Il 17 agosto 1928 fu promosso generale di brigata per meriti eccezionali, ed assunse l'incarico di direttore della Scuola di guerra dell'esercito che mantenne fino al 23 settembre 1933.[N 1] In quello stesso mese fu nominato comandante della 5ª Divisione fanteria "Cosseria". Il 12 settembre del 1935, in vista dello scoppio della guerra d'Etiopia, assunse il comando del neocostituito Corpo d'armata L.B.[N 2] che aveva il compito di proteggere la colonia italiana da un possibile attacco proveniente dall'Egitto e dalla Tunisia. Nel dicembre 1936 passò alla testa del Corpo d'armata di Udine, e tra l'aprile 1937 e l'ottobre 1938 fu comandante del XXI Corpo d'armata[N 3] di stanza in Libia.[1] Promosso generale di corpo d'armata[1] nel 1936, il 10 settembre 1938 fu elevato al rango di generale designato d'armata,[1] che in caso di guerra avrebbe assunto il comando della 3ª Armata di mobilitazione.

All'atto dell'entrata in guerra del Regno d'Italia, avvenuta il 10 giugno 1940,[2] assunse il comando della 1ª Armata,[2] schierata lungo il settore meridionale delle Alpi fino alla costa ligure.[2] I primi dieci giorni di guerra alla Francia trascorsero senza che vi fossero azioni offensive da parte delle truppe italiane, ed egli li definì guerra senza ostilità.[3] Il 20 giugno Mussolini ordinò al Sottocapo di Stato Maggiore dell'Esercito, generale Mario Roatta, di passare risolutamente all'offensiva su tutto il fronte alpino il giorno seguente, ma Roatta replicò che l'esercito era "assolutamente impreparato" ad attaccare.[3] Mussolini, in risposta, modificò i propri piani richiedendo un'offensiva in grande stile solo lungo il tratto settentrionale del fronte alpino.[4]

Dopo la firma dell'armistizio, il 27 giugno assunse l'incarico di Presidente della Commissione Italiana d'Armistizio con la Francia (CIAF), carica che mantenne fino alla data della sua morte.[5]
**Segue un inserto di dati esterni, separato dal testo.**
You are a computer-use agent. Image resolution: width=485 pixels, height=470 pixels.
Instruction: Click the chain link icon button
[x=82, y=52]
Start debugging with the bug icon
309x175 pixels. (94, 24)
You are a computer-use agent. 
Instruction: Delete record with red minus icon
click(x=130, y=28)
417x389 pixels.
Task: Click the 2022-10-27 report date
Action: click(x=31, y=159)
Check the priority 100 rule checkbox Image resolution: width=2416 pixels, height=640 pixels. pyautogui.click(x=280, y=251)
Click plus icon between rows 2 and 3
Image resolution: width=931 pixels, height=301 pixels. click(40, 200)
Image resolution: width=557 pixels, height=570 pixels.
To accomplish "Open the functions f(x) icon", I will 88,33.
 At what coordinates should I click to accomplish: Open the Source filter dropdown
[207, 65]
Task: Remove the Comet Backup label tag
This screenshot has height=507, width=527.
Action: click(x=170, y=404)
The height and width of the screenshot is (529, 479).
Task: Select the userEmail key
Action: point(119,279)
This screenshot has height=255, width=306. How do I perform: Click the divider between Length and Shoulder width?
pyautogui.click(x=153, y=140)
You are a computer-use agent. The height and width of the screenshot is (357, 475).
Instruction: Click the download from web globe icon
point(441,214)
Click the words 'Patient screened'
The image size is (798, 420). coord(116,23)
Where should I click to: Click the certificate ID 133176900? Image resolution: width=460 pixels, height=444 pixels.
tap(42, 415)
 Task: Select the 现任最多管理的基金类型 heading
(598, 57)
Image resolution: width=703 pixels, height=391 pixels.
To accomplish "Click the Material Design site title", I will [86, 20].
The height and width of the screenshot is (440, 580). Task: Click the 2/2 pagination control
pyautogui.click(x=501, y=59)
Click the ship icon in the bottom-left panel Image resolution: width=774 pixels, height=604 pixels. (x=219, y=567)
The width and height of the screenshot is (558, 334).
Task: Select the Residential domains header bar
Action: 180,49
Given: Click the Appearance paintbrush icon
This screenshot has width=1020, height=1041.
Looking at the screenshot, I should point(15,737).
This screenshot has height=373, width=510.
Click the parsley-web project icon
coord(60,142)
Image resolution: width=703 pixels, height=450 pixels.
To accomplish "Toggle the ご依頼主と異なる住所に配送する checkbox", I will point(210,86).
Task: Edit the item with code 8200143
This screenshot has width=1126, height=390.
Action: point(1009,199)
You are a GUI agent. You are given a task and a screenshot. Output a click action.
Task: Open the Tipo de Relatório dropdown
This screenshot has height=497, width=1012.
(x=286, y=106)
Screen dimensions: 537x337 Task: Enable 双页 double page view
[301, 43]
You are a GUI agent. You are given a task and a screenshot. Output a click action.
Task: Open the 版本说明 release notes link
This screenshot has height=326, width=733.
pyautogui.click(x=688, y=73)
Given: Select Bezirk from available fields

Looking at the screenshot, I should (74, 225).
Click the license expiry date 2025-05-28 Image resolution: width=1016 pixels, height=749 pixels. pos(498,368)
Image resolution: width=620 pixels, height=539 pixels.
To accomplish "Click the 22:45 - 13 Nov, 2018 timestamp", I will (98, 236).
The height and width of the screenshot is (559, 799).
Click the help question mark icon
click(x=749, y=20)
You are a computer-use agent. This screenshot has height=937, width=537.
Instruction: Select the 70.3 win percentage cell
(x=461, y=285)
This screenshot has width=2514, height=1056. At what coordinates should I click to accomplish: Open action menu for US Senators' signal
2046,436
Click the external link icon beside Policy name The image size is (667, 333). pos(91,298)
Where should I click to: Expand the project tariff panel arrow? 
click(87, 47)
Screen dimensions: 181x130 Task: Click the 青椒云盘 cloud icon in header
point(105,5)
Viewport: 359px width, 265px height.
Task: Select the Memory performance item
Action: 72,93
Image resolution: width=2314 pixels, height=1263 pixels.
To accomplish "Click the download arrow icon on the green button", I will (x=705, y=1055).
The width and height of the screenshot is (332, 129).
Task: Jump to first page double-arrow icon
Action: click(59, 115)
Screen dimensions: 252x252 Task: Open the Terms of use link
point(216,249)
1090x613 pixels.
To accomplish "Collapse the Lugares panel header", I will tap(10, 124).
Il 28 giugno presiedette la prima riunione della Commissione Armistiziale, in cui vennero create delle sotto-commissioni incaricate di affrontare le questioni generali e le questioni relative alle forze armate dell'esercito, della marina e dell'aeronautica francesi.[6] Pur accorgendosi ben presto che alla capitolazione francese non sarebbe seguita quella dell'Impero britannico, rimase fedele alla politica adottata da Mussolini nei confronti della Francia.[7] Dopo la destituzione del Maresciallo d'Italia Pietro Badoglio dalla carica di Capo di Stato Maggiore Generale, avvenuta nel mese di novembre, egli fu per breve tempo preso in considerazione come suo sostituto, ma Mussolini gli preferì Ugo Cavallero.[N 4][8] Nel mese di dicembre, poco prima della sua morte, emise una circolare che dichiarava gli ufficiali del CIAF come ufficiali di complemento in congedo permettendo loro di indossare abiti civili.[9]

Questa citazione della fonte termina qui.